According to the latest data from the Czech Statistical Office (CZSO), the Czech residential real estate price index increased by 1.18% year-on-year in the first quarter of 2024, which was the first positive result since the beginning of 2023.However, adjusted for inflation, the indicator still decreased by 0.89%, although this decrease was significantly less than the average inflation-adjusted decrease of 11.15% recorded for the four quarters of 2023.

The average price per square meter in Prague in the 1st quarter of 2024 was 92,000 Czech crowns, or 4301 US dollars (+7.70% year-on-year). The highest growth was recorded in Ostrava - 1936 dollars (+14.62% year-on-year), Olomouc - 3209 dollars (+14.53%) and Pardubice - 2936 (+11.88%).

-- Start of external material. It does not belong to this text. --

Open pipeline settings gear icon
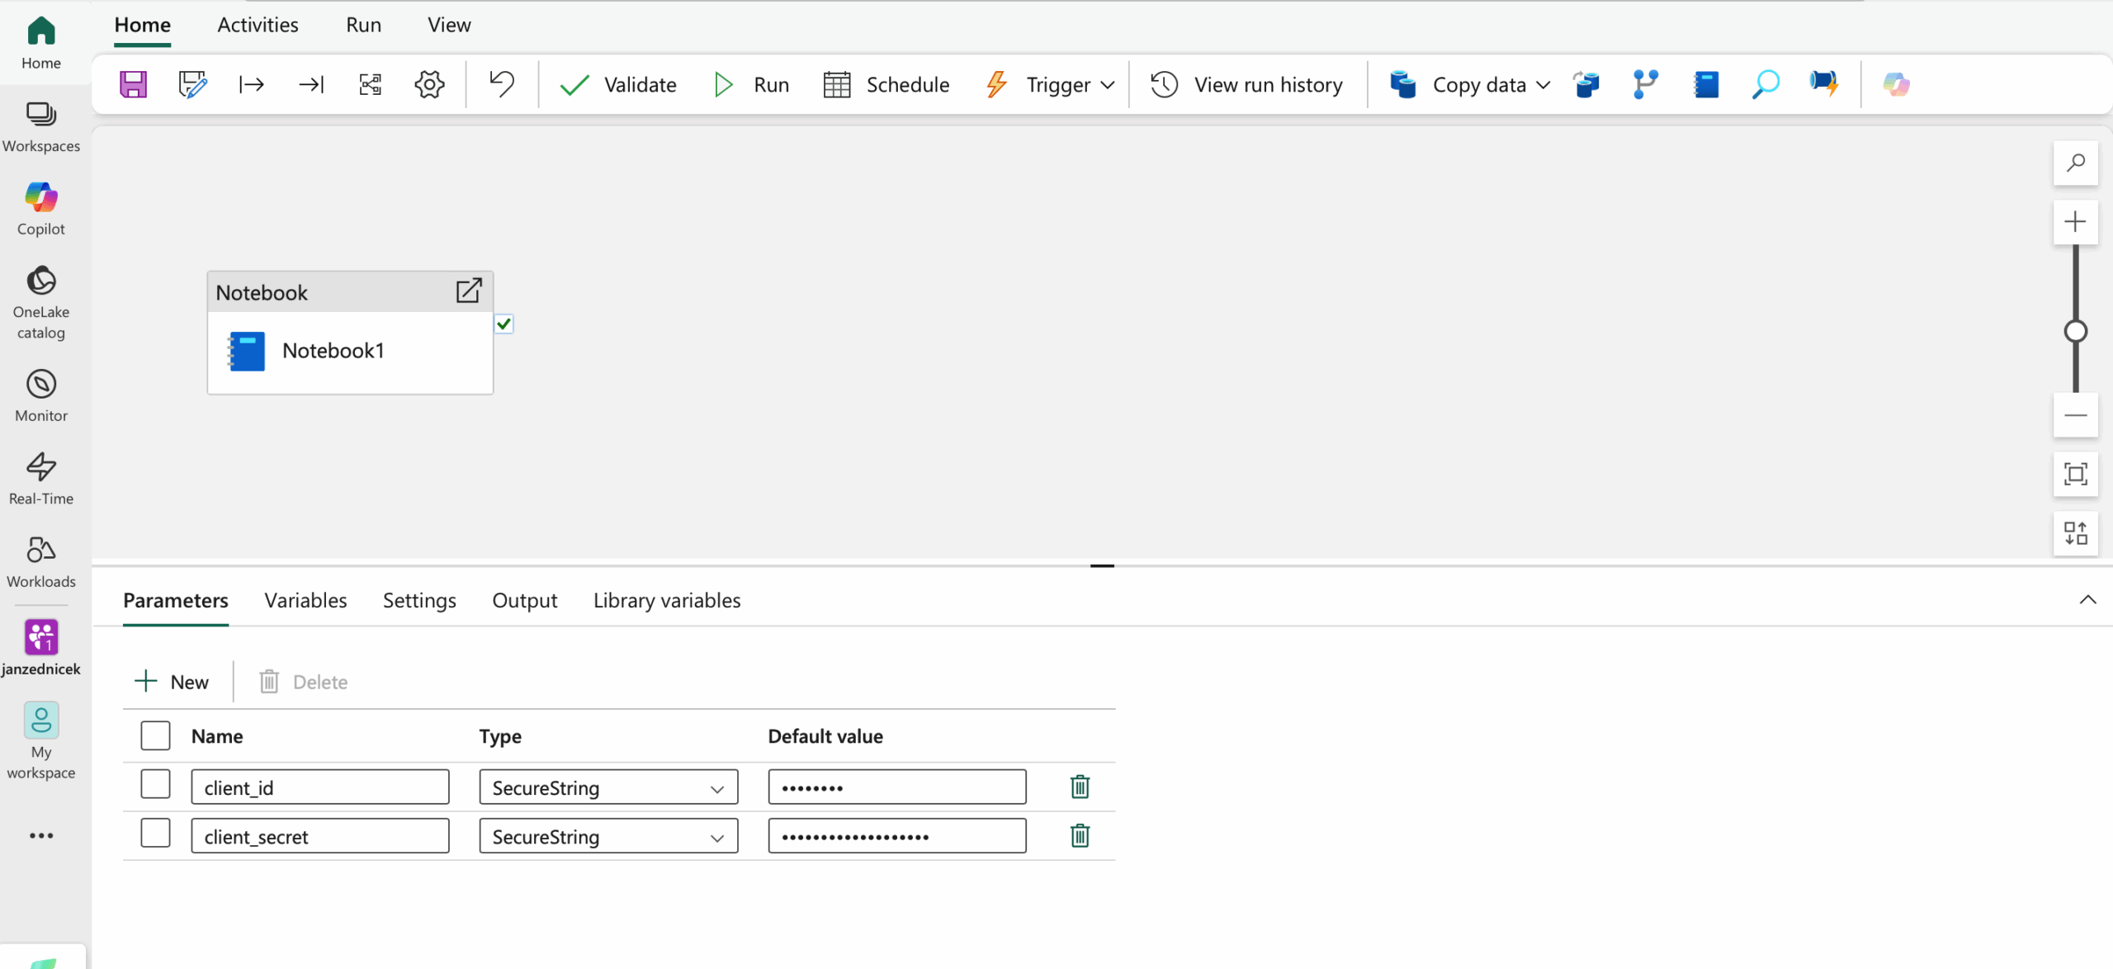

The average price per square meter in new buildings in the capital is 132,928 Czech crowns, or 5,757 US dollars (+9.41% year-on-year).

Market history

Since the country's accession to the EU in 2004, the Czech housing market has seen significant growth due to economic integration and growing interest from foreigners.Initially, restrictions on the purchase of real estate by citizens of other countries restrained this demand, in 2009 these obstacles were removed.

The years 2006-2008 were marked by the peak of housing construction, more than 43,700 new housing units were commissioned annually.However, the global financial crisis of 2008 put an end to this boom, causing a subsequent decline in both housing prices and construction activity. 

By 2014, the market began to stabilize, and real house prices began to rise again. In 2021, prices for apartments and houses increased by more than 25% year-on-year, helped by strong economic growth, low interest rates and growing demand.

However, the rapid rise in prices raised concerns about overheating of the market, and the National Bank reacted by tightening monetary policy by raising interest rates. The COVID-19 pandemic initially caused uncertainty, but the market remained resilient due to continued demand and Central Bank measures temporarily easing lending rules and lowering key rates to support the economy.

By 2021, inflationary pressures prompted CNB to raise interest rates again, which began to cool the market.By the end of 2022, although nominal prices continued to rise by 6.93% year-on-year, inflation-adjusted prices fell by 7.58%. The trend continued in 2023, when both nominal and real prices declined, reflecting the continued impact of high inflation and increased costs on loans.

Starting from the middle of 2023, market activity is gradually returning.